David Goodis.
David Goodis.

“Todo había acabado de modo confuso, en una mezcla de desesperanza, mucha soledad y mucha amargura, todo coronado por un toque de desesperación”. Arranca el papel de la aparatosa underwood. Tiene las manos ateridas de teclear para publicaciones baratas, de las que cobra por palabras, cada vez con un seudónimo distinto para no dejar rastro de su propio fracaso. Ya que no tiene calefacción va templando el cuerpo con whisky barato, a su lado un cenicero abarrotado de colillas. La ventana da a un muro, si se asoma puede ver un trozo de cielo casi blanco,  y nieve sucia, pisoteada en el callejón. Hundido en el sofá, ronca su hermano Herbert, esquizofrénico, cobijado bajo las mantas. Sin tener más escapatoria había regresado a la casa de sus padres en Filadelfia, sus sueños de escritor se habían esfumado pronto.
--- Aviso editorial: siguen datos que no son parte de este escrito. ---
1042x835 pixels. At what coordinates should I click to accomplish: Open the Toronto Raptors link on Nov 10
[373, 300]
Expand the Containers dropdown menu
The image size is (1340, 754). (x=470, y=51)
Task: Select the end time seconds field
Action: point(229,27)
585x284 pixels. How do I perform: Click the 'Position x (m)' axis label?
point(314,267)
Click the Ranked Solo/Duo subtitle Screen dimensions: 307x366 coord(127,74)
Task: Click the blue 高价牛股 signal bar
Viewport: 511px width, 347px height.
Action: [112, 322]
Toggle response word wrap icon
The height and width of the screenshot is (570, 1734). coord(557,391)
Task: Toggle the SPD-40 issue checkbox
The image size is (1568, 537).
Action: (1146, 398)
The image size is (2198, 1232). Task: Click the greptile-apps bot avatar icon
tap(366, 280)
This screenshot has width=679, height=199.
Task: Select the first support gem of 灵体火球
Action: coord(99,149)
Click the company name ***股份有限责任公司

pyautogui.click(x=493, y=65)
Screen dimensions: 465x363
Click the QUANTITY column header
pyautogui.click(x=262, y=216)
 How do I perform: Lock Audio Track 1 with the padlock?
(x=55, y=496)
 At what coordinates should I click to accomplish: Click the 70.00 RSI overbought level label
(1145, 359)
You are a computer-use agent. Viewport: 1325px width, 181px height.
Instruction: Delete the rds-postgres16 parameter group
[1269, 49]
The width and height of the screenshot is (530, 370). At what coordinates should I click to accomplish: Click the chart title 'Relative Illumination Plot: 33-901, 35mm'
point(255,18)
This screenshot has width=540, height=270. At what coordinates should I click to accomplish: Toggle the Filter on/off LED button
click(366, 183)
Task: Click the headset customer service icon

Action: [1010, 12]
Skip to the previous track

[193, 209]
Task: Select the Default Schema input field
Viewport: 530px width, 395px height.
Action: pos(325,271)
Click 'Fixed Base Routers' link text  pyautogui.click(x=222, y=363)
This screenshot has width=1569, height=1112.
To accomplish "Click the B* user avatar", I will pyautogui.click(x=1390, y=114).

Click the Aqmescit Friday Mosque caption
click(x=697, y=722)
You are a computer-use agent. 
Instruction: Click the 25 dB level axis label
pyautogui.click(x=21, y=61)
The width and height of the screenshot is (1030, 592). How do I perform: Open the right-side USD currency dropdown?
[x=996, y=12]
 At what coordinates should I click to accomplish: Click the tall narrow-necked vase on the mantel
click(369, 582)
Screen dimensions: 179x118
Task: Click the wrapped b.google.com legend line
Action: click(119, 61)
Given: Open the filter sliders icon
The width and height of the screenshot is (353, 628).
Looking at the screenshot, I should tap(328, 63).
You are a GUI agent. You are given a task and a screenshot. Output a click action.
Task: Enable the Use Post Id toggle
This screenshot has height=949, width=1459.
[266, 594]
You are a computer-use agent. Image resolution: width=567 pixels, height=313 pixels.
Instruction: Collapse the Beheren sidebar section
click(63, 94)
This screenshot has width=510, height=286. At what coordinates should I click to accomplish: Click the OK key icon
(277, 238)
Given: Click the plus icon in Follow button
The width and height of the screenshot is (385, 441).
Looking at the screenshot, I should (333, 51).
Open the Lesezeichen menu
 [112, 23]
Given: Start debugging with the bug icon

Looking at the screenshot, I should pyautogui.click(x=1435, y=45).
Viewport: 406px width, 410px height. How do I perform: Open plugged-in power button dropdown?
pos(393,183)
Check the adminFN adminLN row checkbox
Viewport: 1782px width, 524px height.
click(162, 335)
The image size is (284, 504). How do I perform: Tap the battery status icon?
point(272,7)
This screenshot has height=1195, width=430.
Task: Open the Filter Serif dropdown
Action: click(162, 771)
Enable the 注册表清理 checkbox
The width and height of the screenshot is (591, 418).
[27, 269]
Tras el eco creado por una de sus publicaciones semanales, cruzó con su destartalado Chrysler de costa a costa, hasta alcanzar el espejismo de Hollywood, allí alquiló un sofá en el que dormir, se codeó con una pléyade de guionistas desesperados que buscaban  lo mismo que él. Tuvo un fugaz momento de gloria, cuando llevaron al cine Sendas Peligrosas con Bogart y Laurent Bacall. Fiestas glamurosas de las que quedaron algunas fotos con smoking, un casamiento tormentoso, y un contrato con la Warner Bross. que nunca renovaron. Recuerdos en blanco y negro en el fondo de un cajón. Nadie lo tuvo muy en cuenta, cuando sus guiones no terminaban en una papelera,  eran modificados a capricho de los productores. Acabó con su traje de tweed hecho harapos, vagando con solo monedas de cobre en sus bolsillos, usó las últimas para llamar desde una cabina a su padre. El viejo había sido la única persona que había confiado en su talento.

Regresar fue enfrentarse a un fracaso del que nunca ya saldría. El que impregnaría sus novelas, publicadas llenas de erratas, sin ningún cuidado editorial, en papel barato. En ellas su propio fantasma se le asoma al espejo. Ciudades gélidas, sin ningún horizonte, donde personajes violentos vagan perdidos dentro de sus destinos, huyendo hacia ninguna parte , sin deseos ni esperanzas.

Con la muerte de sus padres se hundió en la depresión. En la miseria y alcoholizado, el mismo optó por ingresar en un hospital psiquiátrico. Murió completamente olvidado, en su Filadelfia natal, un 7 de enero de 1967. Una mañana de frío intenso, no podía ser de otro modo, poco antes de cumplir los 50 años.

Un lustro después sus novelas serían traducidas en Francia, los argumento desgarrados de sus intrigas negras  interesarían a los  existencialistas,  captando la atención de lectores como Camus, Boris Vian o Sartre. En 1960 Francois Truffaut rodaría Disparen sobre el pianista con Charles Aznavour y en 1989 Samuel Fuller renovaría su vigencia con Calle sin retorno. Demasiado tarde. Cómo el mismo escribiera en una de sus páginas, “hay personas que estén donde estén, y hagan lo que hagan, llevan consigo la mala suerte”.